Harbor claims he’s built a machine, an improvement on the last one, that can offer people the opportunity to preview what their afterlives will look like. But does this device actually work? What does the footage from this machine mean?
Uncovering the truth has them doing outlandish things like stealing a cadaver and, after hooking him up to Harbor’s device, tracking down the hospital they saw in the footage, a hospital that no longer exists in present day. Although these excursions sound adventurous, the thrill doesn’t translate like it promises to because once they find out what the machine actually reveals about the afterlife, it’s only obscured by a complex ending.
Is the mystery compelling? Yes, even when the riddle takes some short lulls by way of scenes with eerily tranquil beaches, the persistent drumming of raindrops during afternoon naps, and glimpses of a limited chemistry between Will and Isla as they learn about each other’s troubling histories. But there’s staleness to the plot that can only be explained by a lack of “oomph.” Will and Isla’s barely-there romance leaves the viewer craving some sort of stellar development in what they’re trying to solve.
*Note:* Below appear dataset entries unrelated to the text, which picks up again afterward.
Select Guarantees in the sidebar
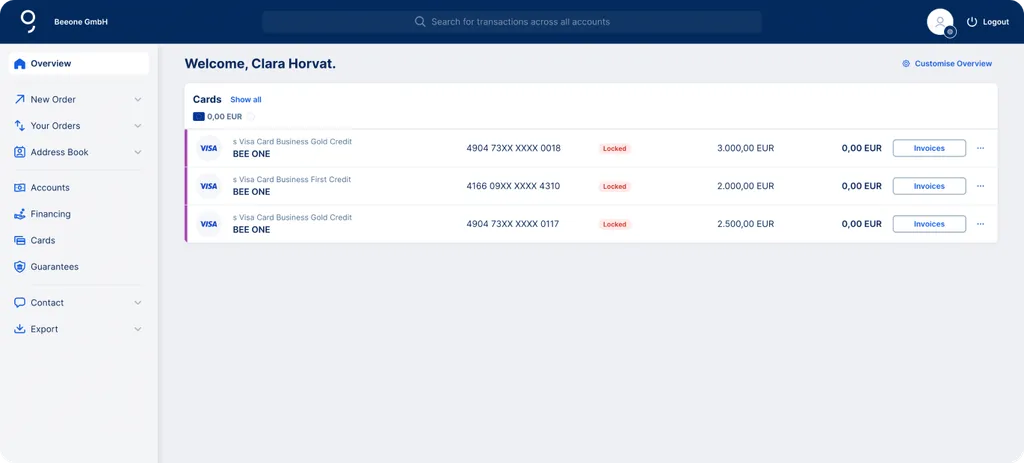The height and width of the screenshot is (463, 1024). click(x=54, y=267)

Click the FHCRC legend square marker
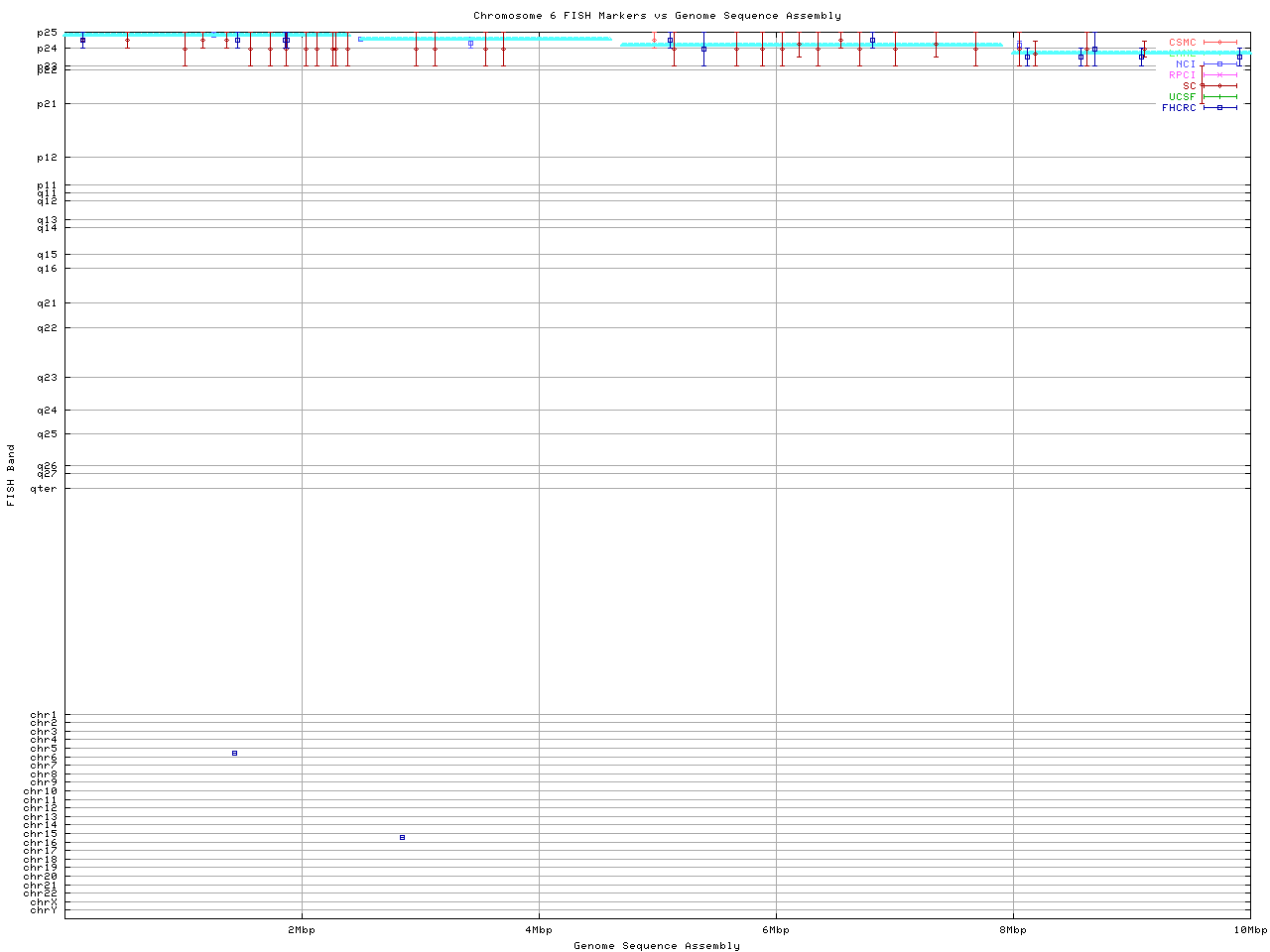(1219, 108)
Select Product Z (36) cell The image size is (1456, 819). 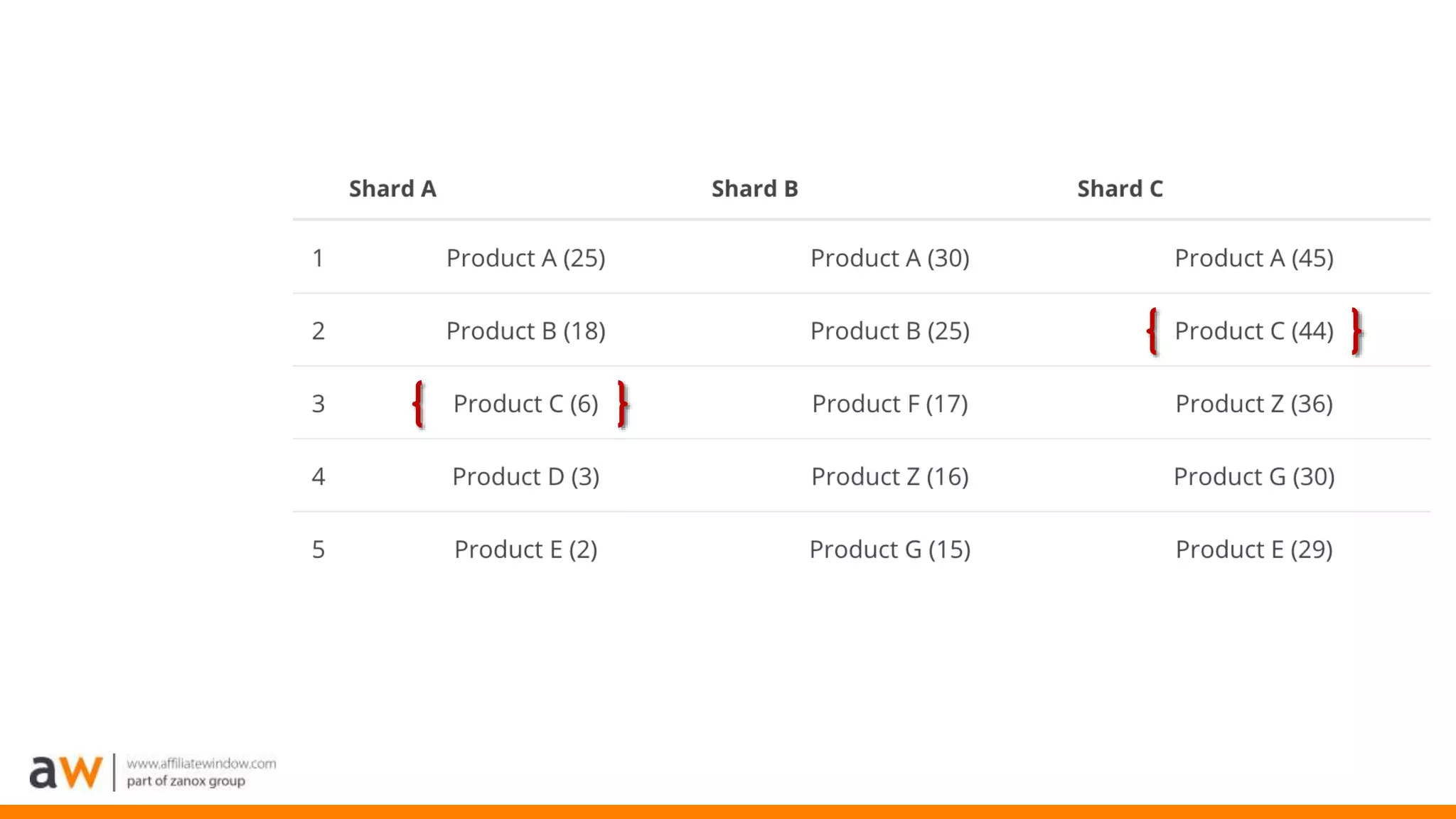tap(1253, 404)
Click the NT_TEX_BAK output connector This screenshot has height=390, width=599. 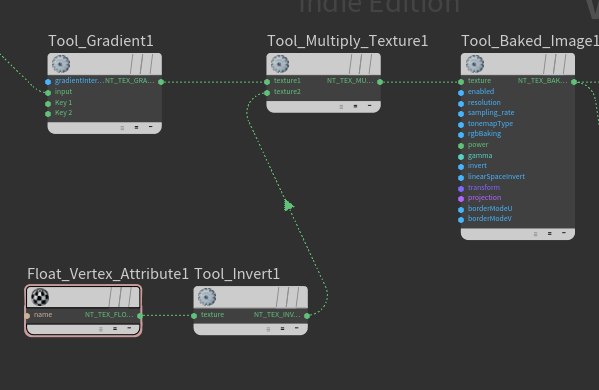pyautogui.click(x=574, y=82)
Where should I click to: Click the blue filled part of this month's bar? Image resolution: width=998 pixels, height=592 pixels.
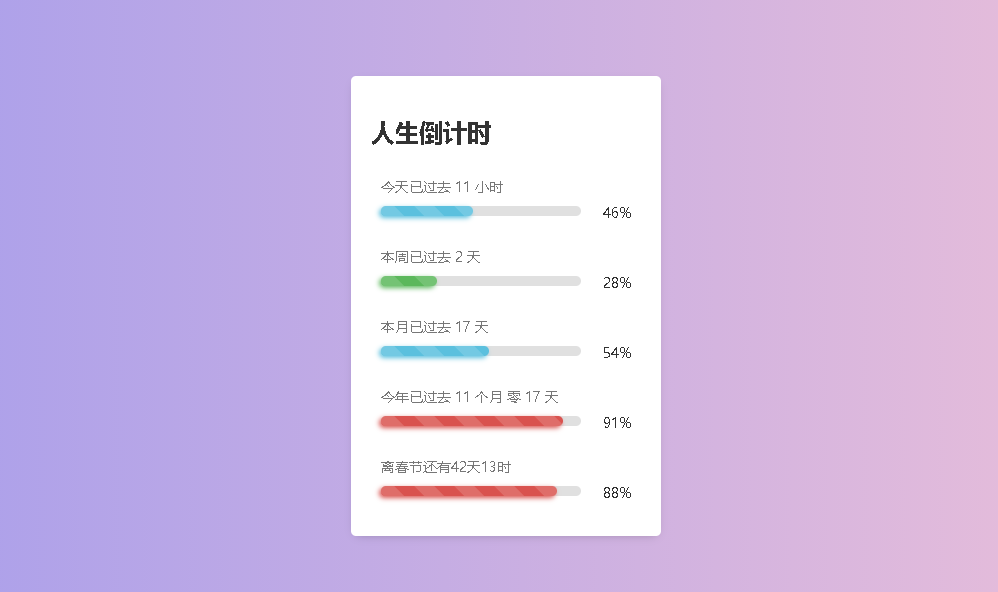[434, 351]
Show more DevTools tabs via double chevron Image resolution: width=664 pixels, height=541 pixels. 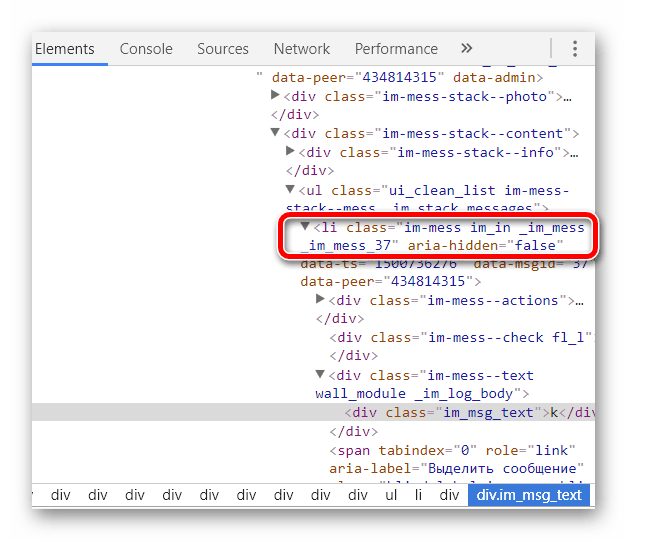pos(466,49)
But instead of bringing excitement, the answers cause confusion.
It’s not clear whether Will and Isla can answer all the questions they’ve set out to. And the truth — or what appears to be the truth — about these loaded inquiries leads to an ending that tries to do too much without an explanation of why. Though there’s nothing wrong with a plot twist or cliffhanger — or, in this case, both — the film is left in such a way the viewer is left with nothing more than confusion.